Let's try to find the normalizing constant $c$ for the case where $\alpha \gt 0 \text{, } \beta \gt 0$, and $\alpha,\beta \in \mathbb{Z}$

In order to do that, we need to find out

\begin{align} \int_0^1 x^k \, (1 - x)^{n-k} \, dx \\ \\ \rightarrow \int_0^1 \binom{n}{k} x^k \, (1 - x)^{n-k} \, dx \end{align}

Story 1

We have $n+1$ white billiard balls, and we paint one of them pink. Now we throw them down on the number line from 0 to 1.

Story 2

We throw our $n+1$ white billiard balls down on the number line from 0 to 1, and then randomly select one of them to paint in pink.

Note that the image above could have resulted from either of the stories, so both stories are actually equivalent.

Doing calculus without using calculus

At this point, we know exactly how to the above integral without using any calculus.

Let $X = \text{# balls to left of pink}$, so $X$ ranges from $0$ to $n$. If we condition on $p$ (pink billiard ball), we can consider this to be a binomial distribution problem, where "success" means being to the left of the pink ball.
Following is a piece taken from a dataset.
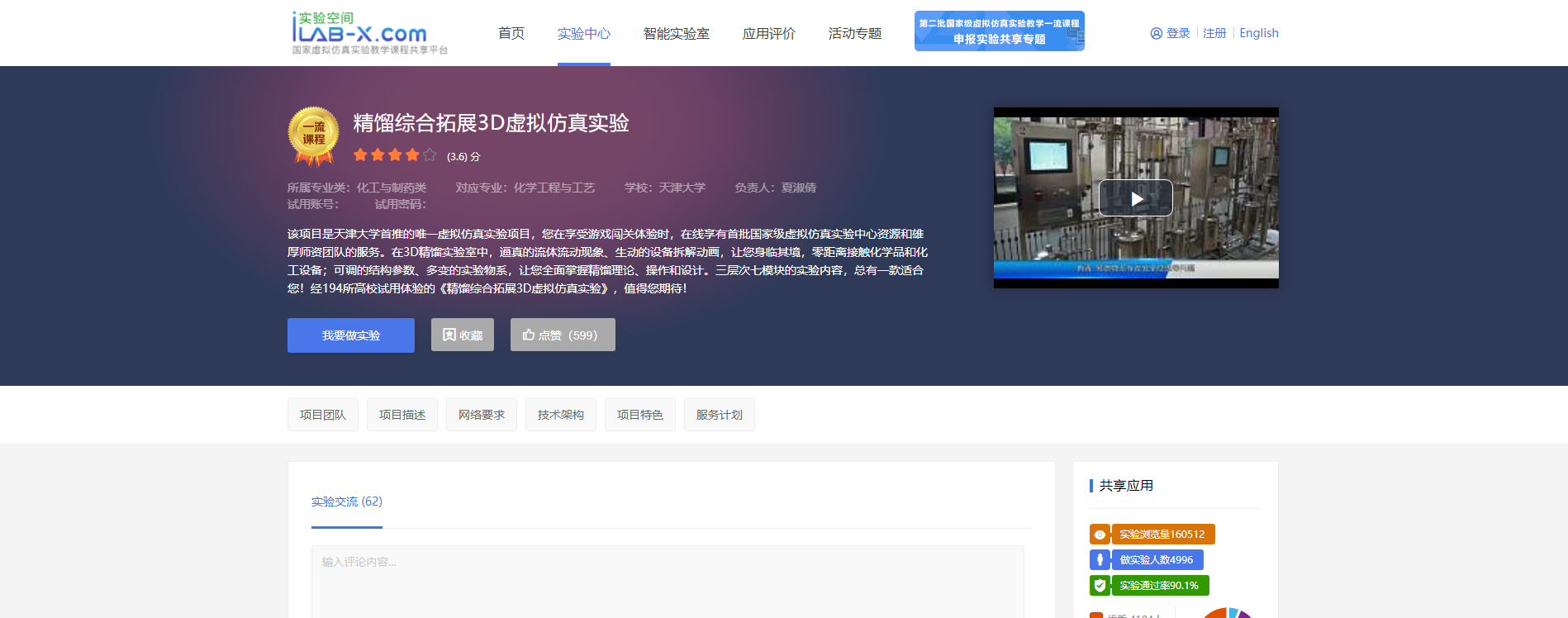Switch to English language link
The image size is (1568, 618).
click(1258, 33)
\begin{align} P(X = k) &= \int_0^1 P(X=k|p) \, f(p) \, dp &\quad \text{conditioning on } p \\ &= \int_0^1 \binom{n}{k} p^k \, (1-p)^{n-k} \, dp &\quad \text{since } f(p) \sim Unif(0,1) \\ \\ & &\quad \text{but from Story 2, } k \text{ could be any value in } \{0,n\} \\ \\ &= \boxed{ \frac{1}{n+1} } \end{align}

And so now we have the normalizing constant when $\alpha, \beta$ are positive integers.